• _Material provided_:
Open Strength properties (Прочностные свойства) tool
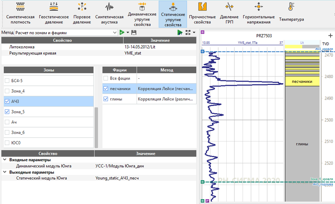The image size is (335, 204). [202, 13]
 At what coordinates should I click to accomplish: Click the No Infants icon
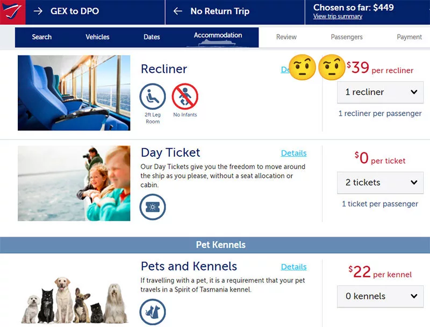click(x=185, y=96)
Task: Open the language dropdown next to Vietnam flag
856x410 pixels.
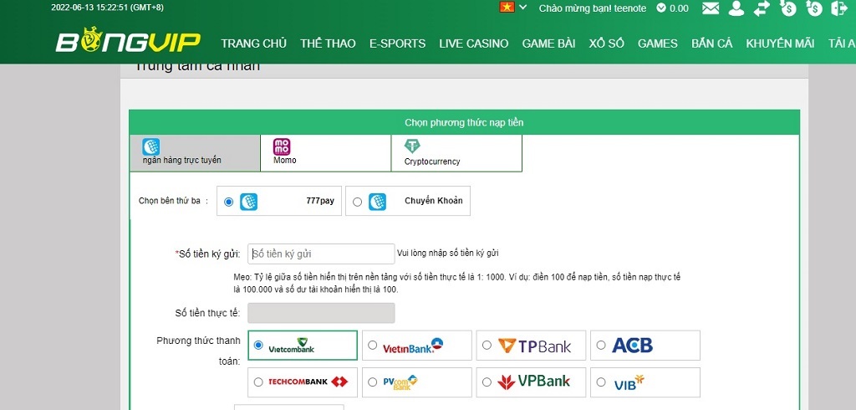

• _What you need to do_: Send back every line above exactly, skipping all pictures.

• _Answer space_:
Open Strength properties (Прочностные свойства) tool
The image size is (335, 204). [202, 13]
 At what coordinates should I click to accomplish: Click the No Infants icon
click(x=185, y=96)
Task: Open the language dropdown next to Vietnam flag
856x410 pixels.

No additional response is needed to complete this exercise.